=== ACTIVITY ===
Give back the data in full, with every line exact.

=== RECORDED DATA ===
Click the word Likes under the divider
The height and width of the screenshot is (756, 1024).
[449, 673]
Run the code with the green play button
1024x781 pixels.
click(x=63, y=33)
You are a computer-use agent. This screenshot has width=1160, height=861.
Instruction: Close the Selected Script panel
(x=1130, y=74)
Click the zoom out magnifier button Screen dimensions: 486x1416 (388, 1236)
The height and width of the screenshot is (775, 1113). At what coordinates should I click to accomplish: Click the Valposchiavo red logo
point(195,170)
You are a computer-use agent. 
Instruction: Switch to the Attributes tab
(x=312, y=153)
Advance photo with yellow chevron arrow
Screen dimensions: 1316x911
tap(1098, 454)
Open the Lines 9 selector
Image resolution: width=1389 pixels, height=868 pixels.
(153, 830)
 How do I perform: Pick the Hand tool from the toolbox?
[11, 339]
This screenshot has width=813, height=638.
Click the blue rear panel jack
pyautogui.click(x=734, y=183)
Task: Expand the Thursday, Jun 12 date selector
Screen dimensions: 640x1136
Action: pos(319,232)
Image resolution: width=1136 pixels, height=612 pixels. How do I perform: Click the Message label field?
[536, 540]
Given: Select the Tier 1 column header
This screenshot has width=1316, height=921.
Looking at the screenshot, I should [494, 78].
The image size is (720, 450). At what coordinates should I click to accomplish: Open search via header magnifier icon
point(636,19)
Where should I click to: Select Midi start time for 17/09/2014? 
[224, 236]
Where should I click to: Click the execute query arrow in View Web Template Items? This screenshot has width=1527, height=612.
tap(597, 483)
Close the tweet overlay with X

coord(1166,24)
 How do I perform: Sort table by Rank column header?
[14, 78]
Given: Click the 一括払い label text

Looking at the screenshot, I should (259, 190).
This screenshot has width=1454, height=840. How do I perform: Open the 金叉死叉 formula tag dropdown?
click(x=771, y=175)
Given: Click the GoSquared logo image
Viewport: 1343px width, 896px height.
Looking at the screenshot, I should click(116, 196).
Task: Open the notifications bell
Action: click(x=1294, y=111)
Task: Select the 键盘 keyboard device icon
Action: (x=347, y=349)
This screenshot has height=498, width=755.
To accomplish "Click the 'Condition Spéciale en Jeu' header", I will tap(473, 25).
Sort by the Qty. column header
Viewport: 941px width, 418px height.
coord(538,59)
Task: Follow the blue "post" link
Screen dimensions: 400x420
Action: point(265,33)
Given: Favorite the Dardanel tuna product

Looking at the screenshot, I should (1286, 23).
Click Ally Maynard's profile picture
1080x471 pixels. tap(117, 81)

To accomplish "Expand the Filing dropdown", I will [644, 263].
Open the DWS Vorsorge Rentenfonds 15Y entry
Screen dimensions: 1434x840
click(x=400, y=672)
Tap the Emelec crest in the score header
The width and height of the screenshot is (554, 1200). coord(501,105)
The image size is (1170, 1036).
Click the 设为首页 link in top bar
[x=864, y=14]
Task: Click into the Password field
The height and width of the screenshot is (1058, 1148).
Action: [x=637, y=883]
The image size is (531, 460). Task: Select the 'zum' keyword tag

=== YOUR RESPONSE ===
Click the word Likes under the divider
The height and width of the screenshot is (756, 1024).
[449, 673]
Run the code with the green play button
1024x781 pixels.
click(x=63, y=33)
You are a computer-use agent. This screenshot has width=1160, height=861.
Instruction: Close the Selected Script panel
(x=1130, y=74)
Click the zoom out magnifier button Screen dimensions: 486x1416 (388, 1236)
The height and width of the screenshot is (775, 1113). At what coordinates should I click to accomplish: Click the Valposchiavo red logo
point(195,170)
You are a computer-use agent. 
Instruction: Switch to the Attributes tab
(x=312, y=153)
Advance photo with yellow chevron arrow
Screen dimensions: 1316x911
tap(1098, 454)
Open the Lines 9 selector
Image resolution: width=1389 pixels, height=868 pixels.
(153, 830)
 How do I perform: Pick the Hand tool from the toolbox?
[11, 339]
This screenshot has width=813, height=638.
Click the blue rear panel jack
pyautogui.click(x=734, y=183)
Task: Expand the Thursday, Jun 12 date selector
Screen dimensions: 640x1136
Action: pos(319,232)
Image resolution: width=1136 pixels, height=612 pixels. How do I perform: Click the Message label field?
[536, 540]
Given: Select the Tier 1 column header
This screenshot has width=1316, height=921.
Looking at the screenshot, I should [494, 78].
The image size is (720, 450). At what coordinates should I click to accomplish: Open search via header magnifier icon
point(636,19)
Where should I click to: Select Midi start time for 17/09/2014? 
[224, 236]
Where should I click to: Click the execute query arrow in View Web Template Items? This screenshot has width=1527, height=612.
tap(597, 483)
Close the tweet overlay with X

coord(1166,24)
 How do I perform: Sort table by Rank column header?
[14, 78]
Given: Click the 一括払い label text

Looking at the screenshot, I should (259, 190).
This screenshot has width=1454, height=840. How do I perform: Open the 金叉死叉 formula tag dropdown?
click(x=771, y=175)
Given: Click the GoSquared logo image
Viewport: 1343px width, 896px height.
Looking at the screenshot, I should click(116, 196).
Task: Open the notifications bell
Action: click(x=1294, y=111)
Task: Select the 键盘 keyboard device icon
Action: (x=347, y=349)
This screenshot has height=498, width=755.
To accomplish "Click the 'Condition Spéciale en Jeu' header", I will tap(473, 25).
Sort by the Qty. column header
Viewport: 941px width, 418px height.
coord(538,59)
Task: Follow the blue "post" link
Screen dimensions: 400x420
Action: point(265,33)
Given: Favorite the Dardanel tuna product

Looking at the screenshot, I should (1286, 23).
Click Ally Maynard's profile picture
1080x471 pixels. tap(117, 81)

To accomplish "Expand the Filing dropdown", I will [644, 263].
Open the DWS Vorsorge Rentenfonds 15Y entry
Screen dimensions: 1434x840
click(x=400, y=672)
Tap the Emelec crest in the score header
The width and height of the screenshot is (554, 1200). coord(501,105)
The image size is (1170, 1036).
Click the 设为首页 link in top bar
[x=864, y=14]
Task: Click into the Password field
The height and width of the screenshot is (1058, 1148).
Action: [x=637, y=883]
The image size is (531, 460). Task: Select the 'zum' keyword tag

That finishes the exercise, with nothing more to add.